Un intenso temporal azotó este martes la costa de la provincia de Buenos Aires, dejando a su paso registros de anegamientos y daños materiales en las ciudades de Mar del Plata y Miramar. La caída de agua, concentrada en aproximadamente 30 minutos, superó la capacidad de los sistemas de drenaje pluvial en ambas localidades.
El fenómeno meteorológico, que se desplazó de sur a norte, impactó primero en Miramar. Allí, vecinos de la zona céntrica tomaron medidas preventivas ante el desborde de los desagües en el frente costero, llegando a colocar sus vehículos sobre la calzada para impedir el paso y evitar que el oleaje generado por otros rodados ingresara a sus propiedades.

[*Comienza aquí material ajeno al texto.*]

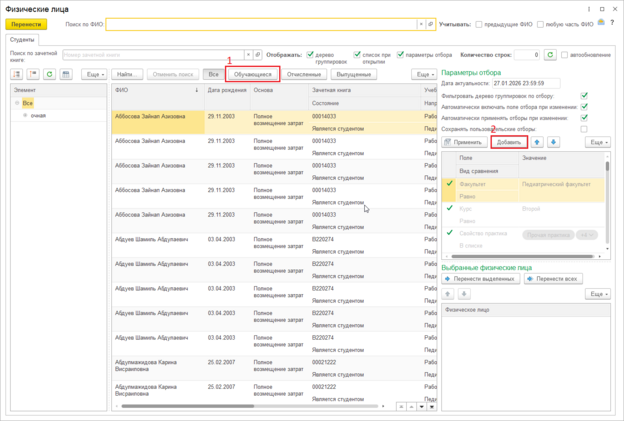Enable предыдущие ФИО checkbox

En Mar del Plata, la situación fue similar. El agua se acumuló de cordón a cordón en cuestión de minutos, transformando calles en verdaderos ríos. Las áreas más críticas se ubicaron cerca del faro y en zonas bajas aledañas al puerto. El barrio La Olla, situado al este de la Avenida Edison y con una topografía por debajo del nivel promedio, sufrió complicaciones severas con la inundación inmediata de viviendas y comercios.
En el acceso sur, entre el balneario Waikiki y el faro, la profundidad del agua, que en varios tramos superaba la mitad de la altura de los vehículos, forzó a los conductores a modificar sus recorridos. Una situación de alta complejidad se registró en la Diagonal Gascón, donde el agua estancada ingresó a las cabinas de los autos y obstruyó motores, dejando varios automovilistas varados.
Las autoridades de Defensa Civil del municipio confirmaron que los equipos técnicos mantienen el registro de los puntos más afectados tras el paso de la tormenta.
La intensidad de las precipitaciones coincidió con el desarrollo del partido de fútbol entre Aldosivi y Argentinos Juniors en el estadio José María Minella. Los espectadores presenciaron cómo el agua escurría desde los niveles superiores de la estructura, formando cascadas en las tribunas. A pesar de ello, el encuentro deportivo se desarrolló sin interrupciones y el público permaneció en sus lugares.
El Servicio Meteorológico Nacional (SMN) había emitido previamente una alerta amarilla, que fue escalada a naranja para la tarde y noche. El aviso, que abarca la costa de General Pueyrredón, Mar Chiquita y General Alvarado, contemplaba posibles ráfagas de viento superiores a los 90 km/h, granizo y actividad eléctrica frecuente.
Mientras tanto, en algunas zonas menos comprometidas cerca del centro, vecinos más jóvenes optaron por utilizar kayaks, tablas de surf y planchas de telgopor para navegar por las calles inundadas, dándole un carácter lúdico a la jornada pese a la gravedad del temporal.